Can you output the records as a Markdown table with columns "Row" and "Text", beginning at the line that contains "Task: Open 炙元's profile photo" and ending with the last line of the records, numbering each row and leaving out blank lines and pictures?

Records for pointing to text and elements
============
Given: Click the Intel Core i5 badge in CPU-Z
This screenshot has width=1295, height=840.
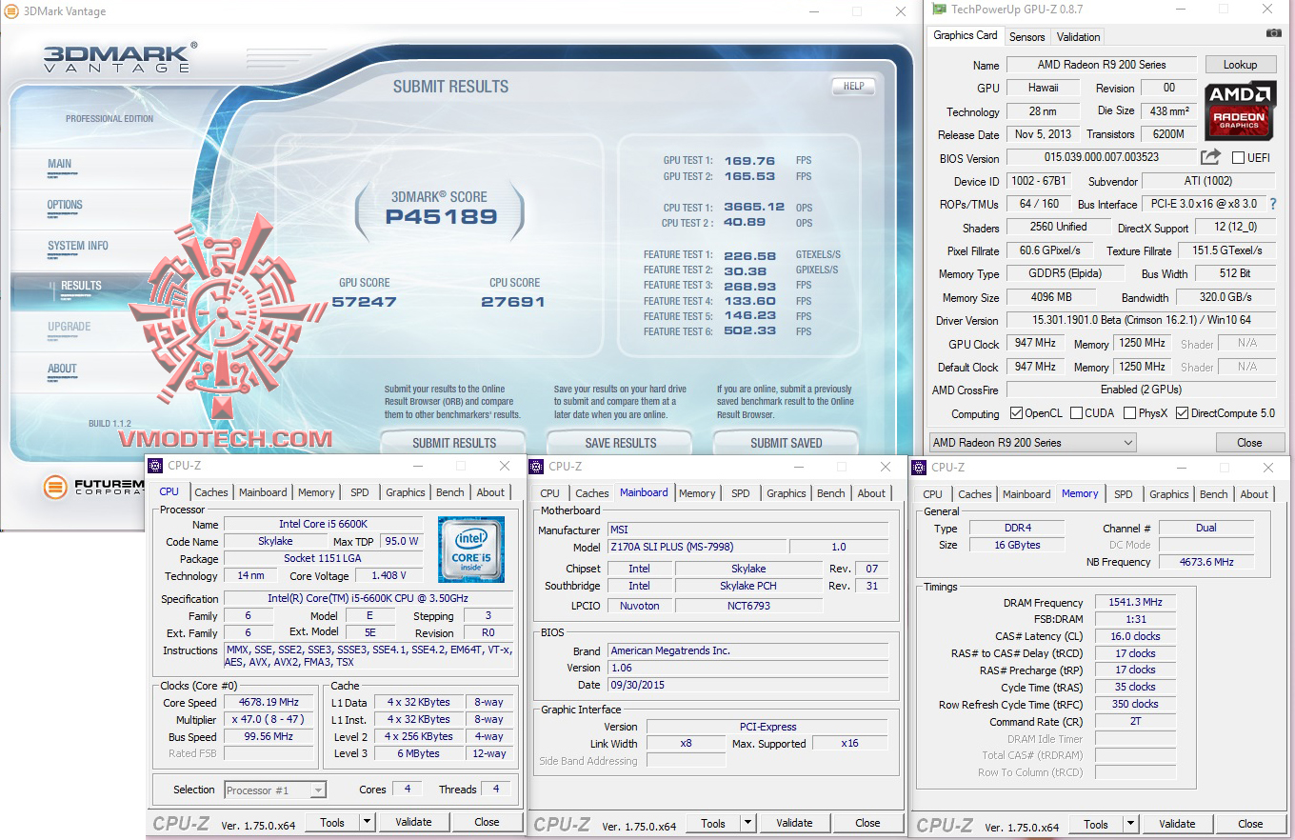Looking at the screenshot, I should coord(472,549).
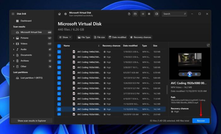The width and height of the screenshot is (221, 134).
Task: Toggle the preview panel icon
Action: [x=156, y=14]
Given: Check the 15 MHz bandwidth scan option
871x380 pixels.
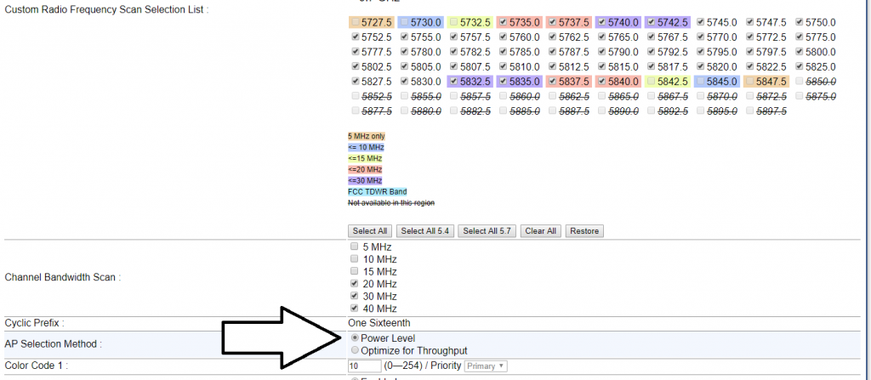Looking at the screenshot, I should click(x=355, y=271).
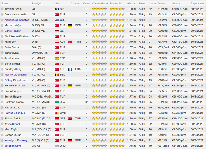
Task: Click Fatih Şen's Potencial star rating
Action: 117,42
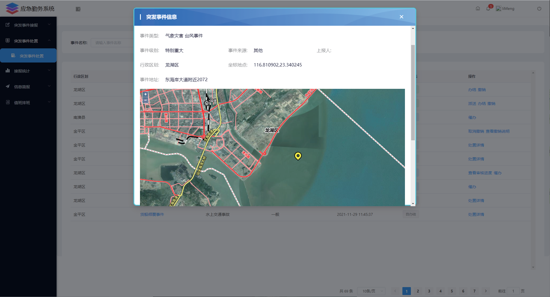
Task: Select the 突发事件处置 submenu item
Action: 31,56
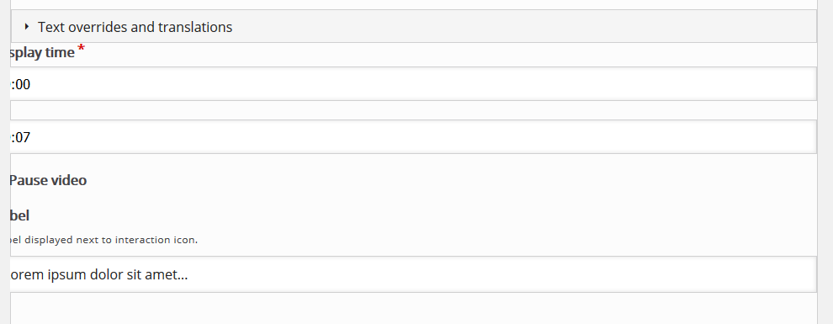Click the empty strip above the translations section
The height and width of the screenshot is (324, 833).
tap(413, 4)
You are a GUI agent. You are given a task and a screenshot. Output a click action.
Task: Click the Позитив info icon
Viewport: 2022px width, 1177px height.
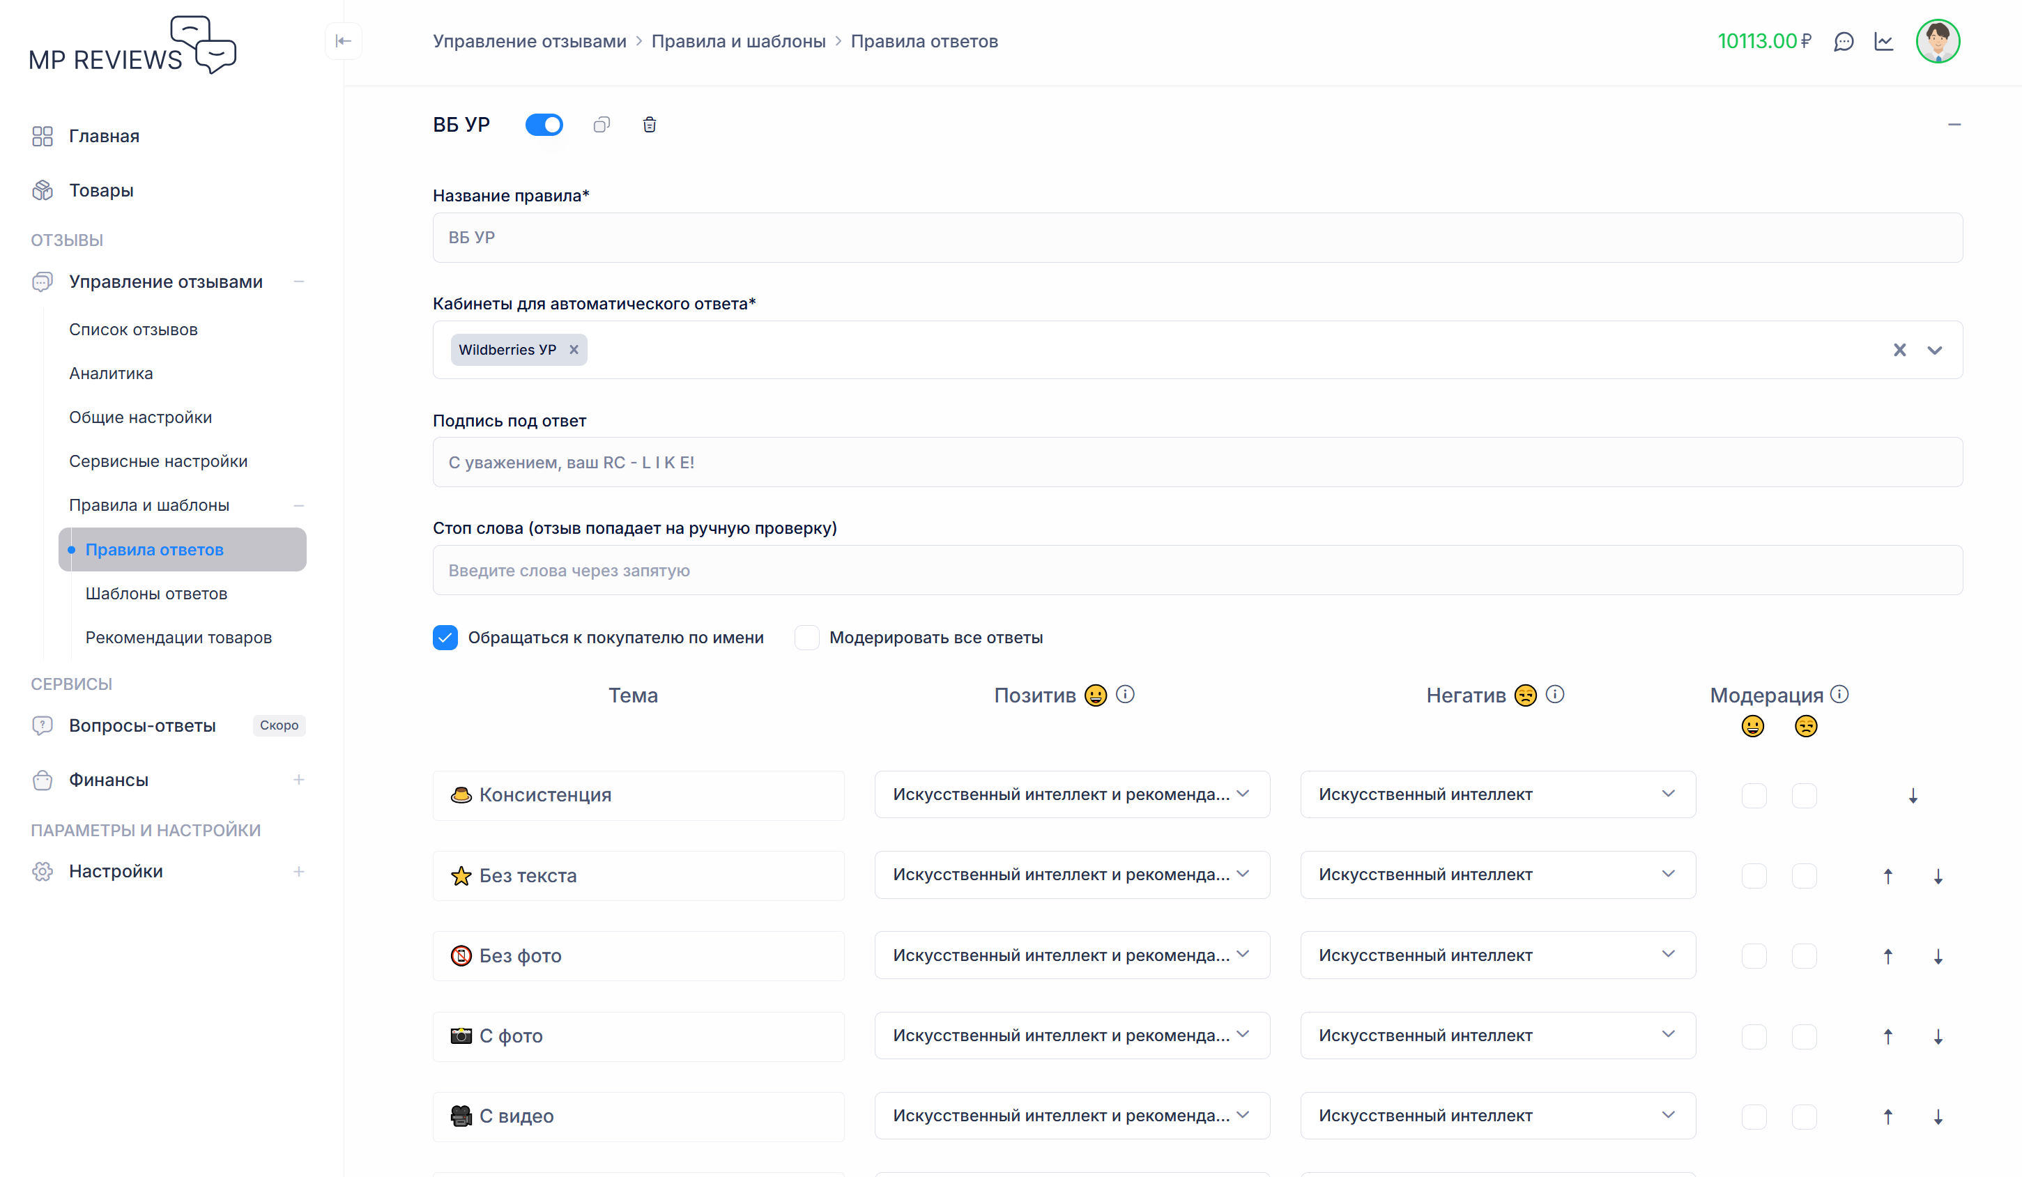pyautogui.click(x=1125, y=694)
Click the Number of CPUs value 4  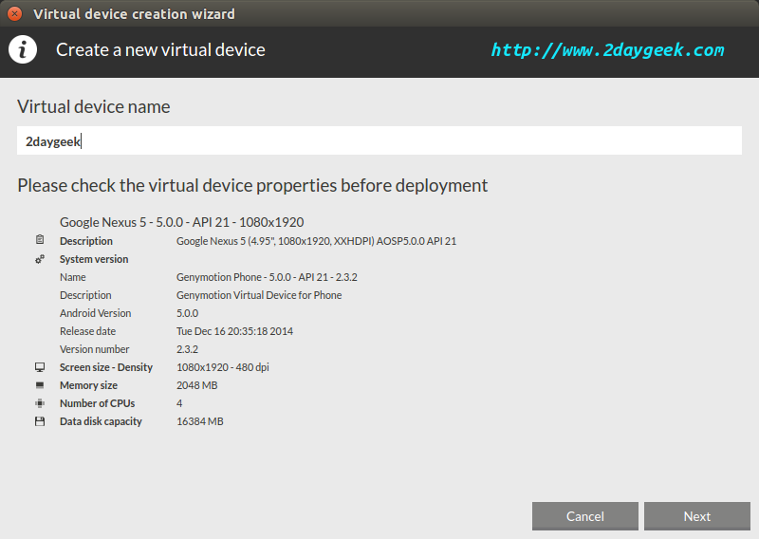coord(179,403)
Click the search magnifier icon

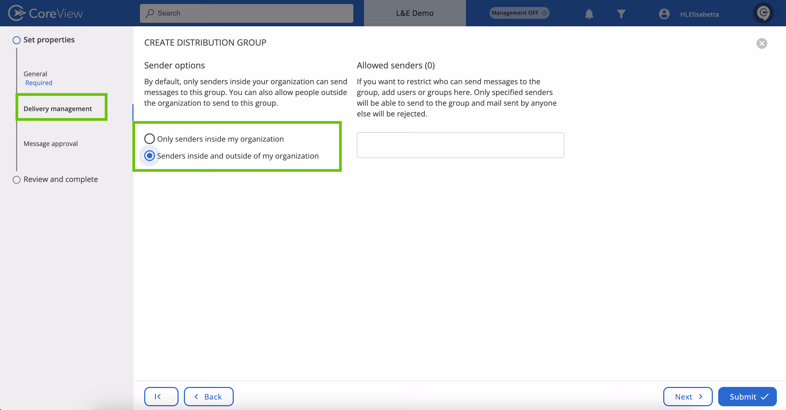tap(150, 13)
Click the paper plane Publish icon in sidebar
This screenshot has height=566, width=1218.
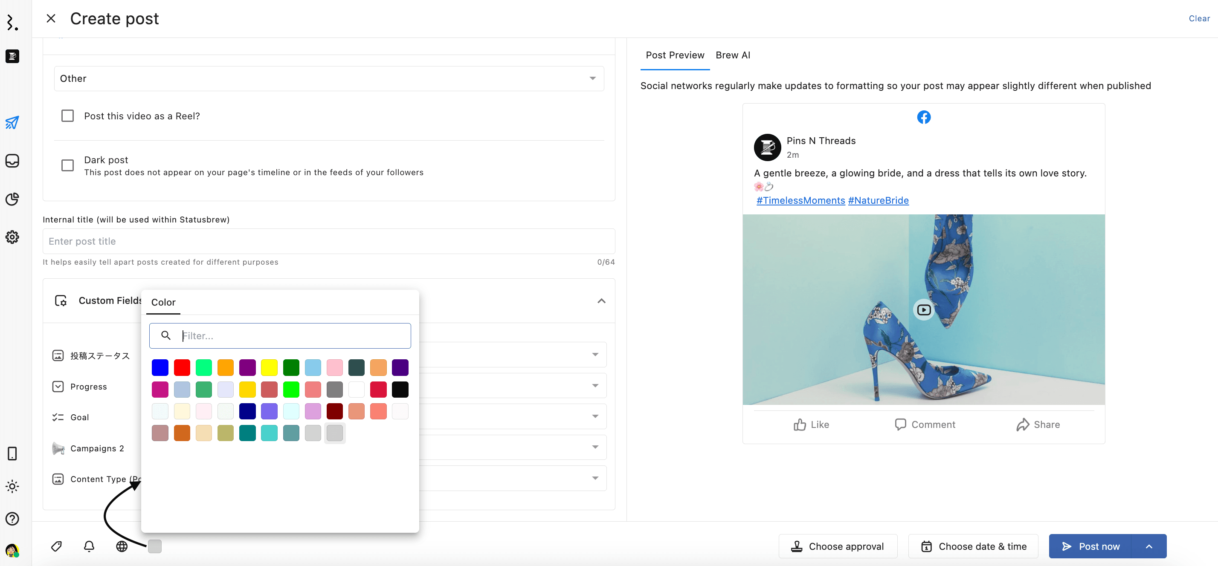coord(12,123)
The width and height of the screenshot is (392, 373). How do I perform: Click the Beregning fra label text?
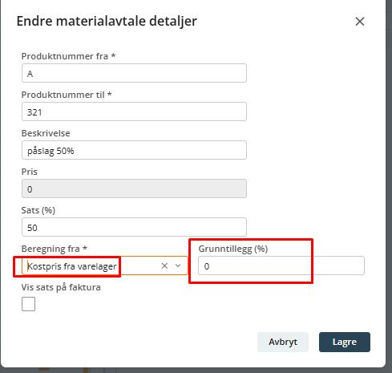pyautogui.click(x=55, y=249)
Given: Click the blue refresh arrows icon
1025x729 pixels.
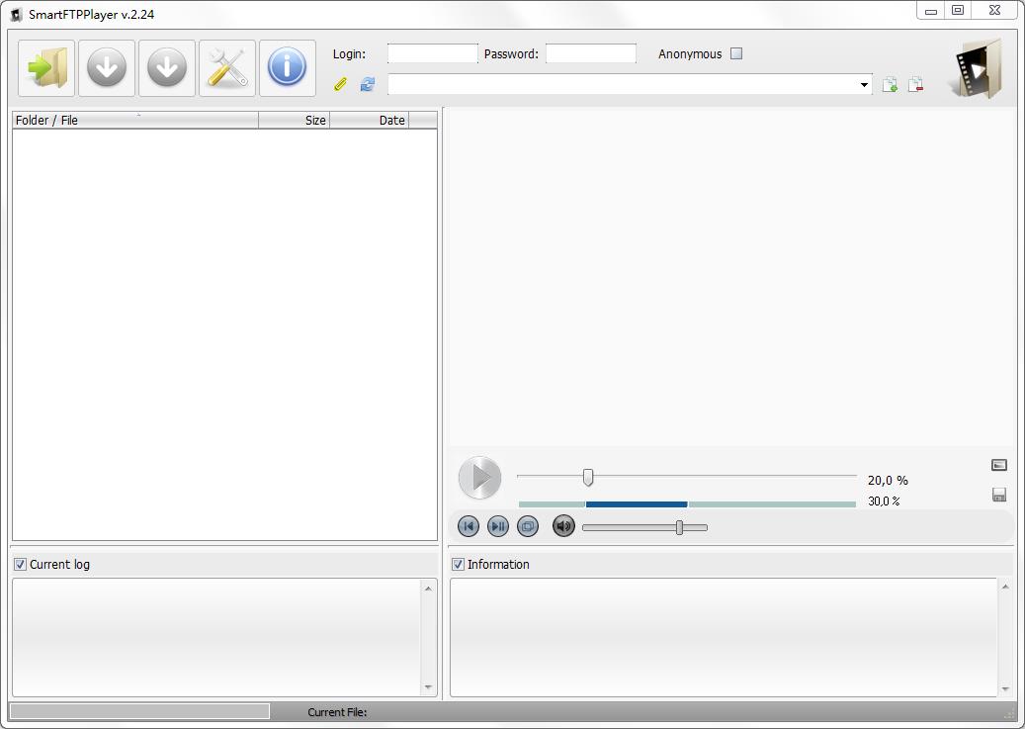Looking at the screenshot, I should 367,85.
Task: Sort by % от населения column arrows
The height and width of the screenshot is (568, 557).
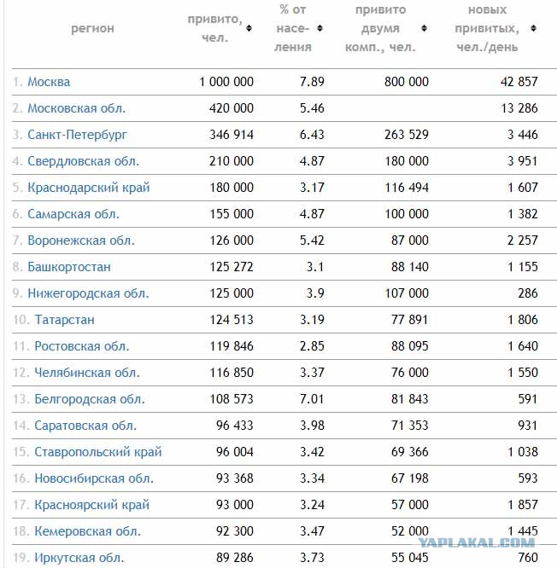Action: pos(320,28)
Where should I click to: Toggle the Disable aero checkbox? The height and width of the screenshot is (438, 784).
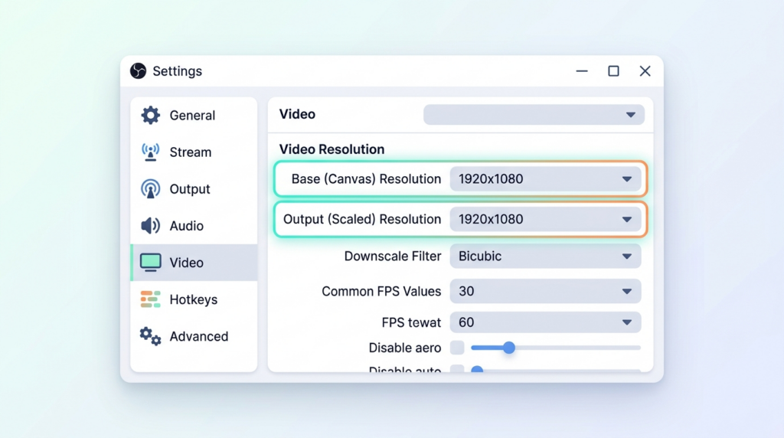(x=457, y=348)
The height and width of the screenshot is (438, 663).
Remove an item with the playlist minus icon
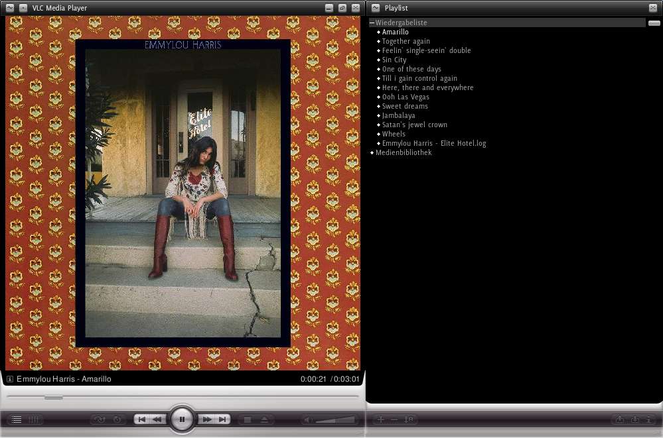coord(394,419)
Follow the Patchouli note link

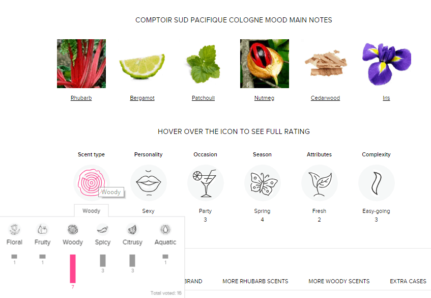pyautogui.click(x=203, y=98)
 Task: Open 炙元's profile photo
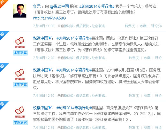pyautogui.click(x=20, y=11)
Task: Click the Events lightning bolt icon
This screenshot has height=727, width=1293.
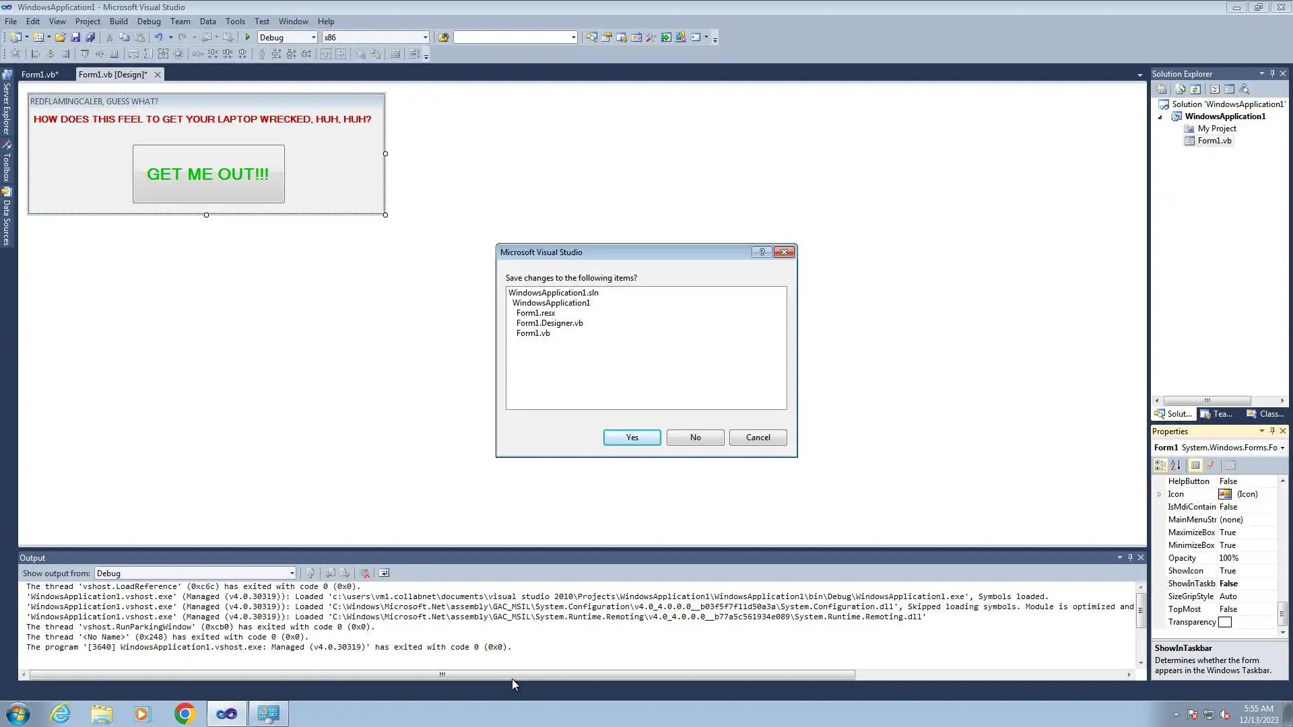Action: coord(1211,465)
============
_FINISHED TASK_
| Row | Text |
|---|---|
| 1 |  Task: Open 炙元's profile photo |
| 2 | pyautogui.click(x=20, y=11) |
| 3 | Task: Click the Events lightning bolt icon |
| 4 | This screenshot has height=727, width=1293. |
| 5 | Action: coord(1211,465) |